Radio und TV galten vor allem im öffentlich-rechtlichen Rundfunk lange als sichere Bank. Doch diese Front bröckelt gerade, der WDR beispielweise hat umfangreiche Kürzungen angekündigt, die wohl Freie besonders treffen werden.

Das Zwischenfazit: Sicherheit und Beständigkeit gibt es in unserer Branche kaum noch. Wer sich abhängig von einem oder wenigen Auftraggebern macht, fällt vielleicht, wenn dieser ins Straucheln gerät.

Scheinselbstständigkeit

Aus rechtlicher Sicht ist eine zu große Abhängigkeit von einem Auftraggeber außerdem ein Indiz für eine Scheinselbstständigkeit. Das trifft vor allem zu, wenn man genau einen Auftraggeber hat und bei diesem so stark in die betrieblichen Abläufe eingebunden ist, dass einen von den festangestellten Kollegen nur die Entlohnung unterscheidet. Die sogenannten Pauschalisten sind hier besonders betroffen. Und für sie gilt das Gleiche wie für andere Freie: Keine Zeitung mehr, kein Honorar.

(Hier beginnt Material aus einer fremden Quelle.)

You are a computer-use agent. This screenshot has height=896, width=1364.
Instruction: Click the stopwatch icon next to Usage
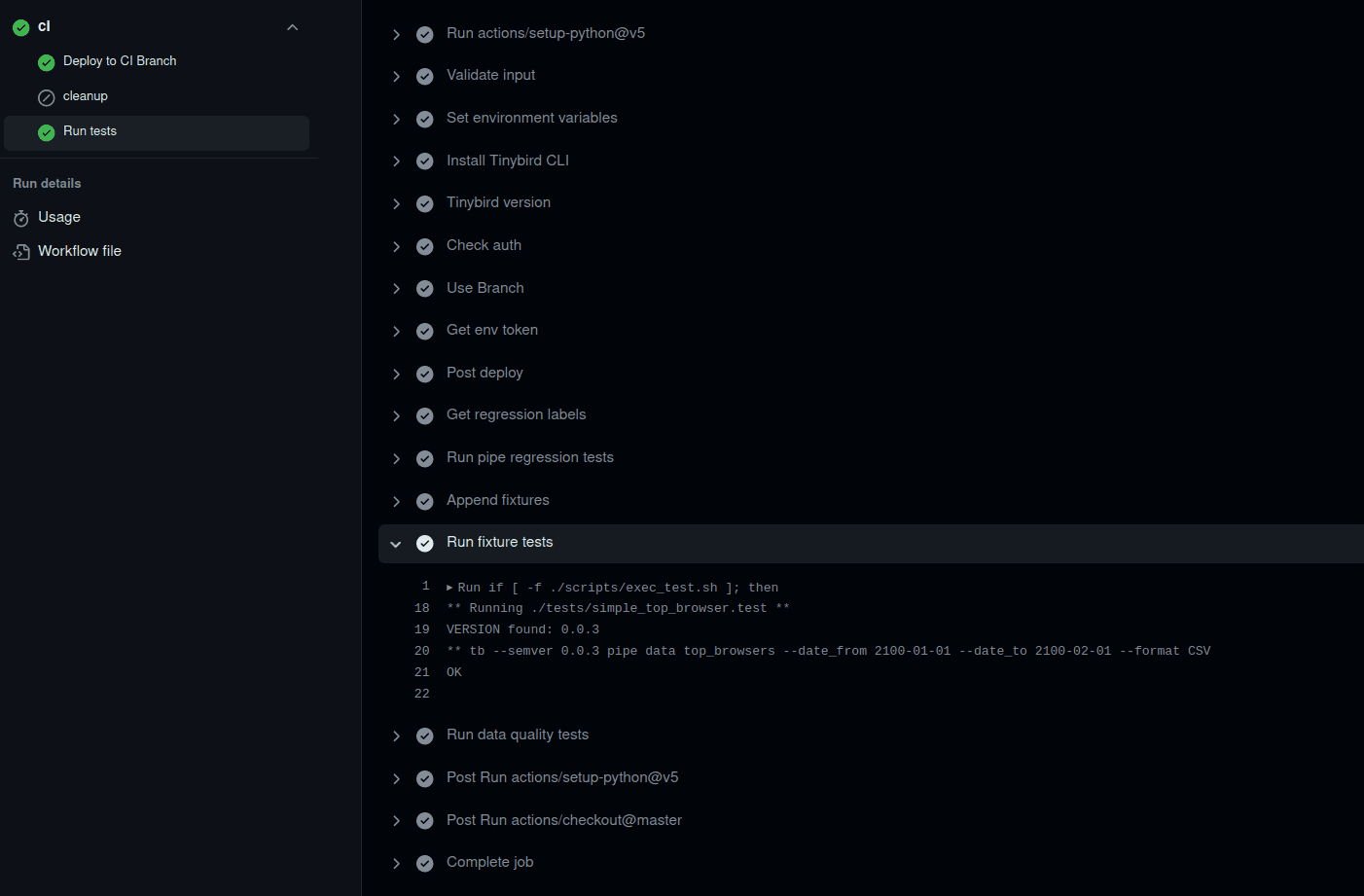coord(21,218)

Glück im Unglück: Man kann sich einklagen und hat Anspruch auf Nachzahlungen zur Sozialversicherung und kann eventuell Gehaltsnachforderungen stellen. Doch im Ernstfall steht man erstmal ohne Geld und ohne Auftraggeber da.

Also halten wir uns an die Börsenweisheit: Niemals alle Eier in einen Korb legen.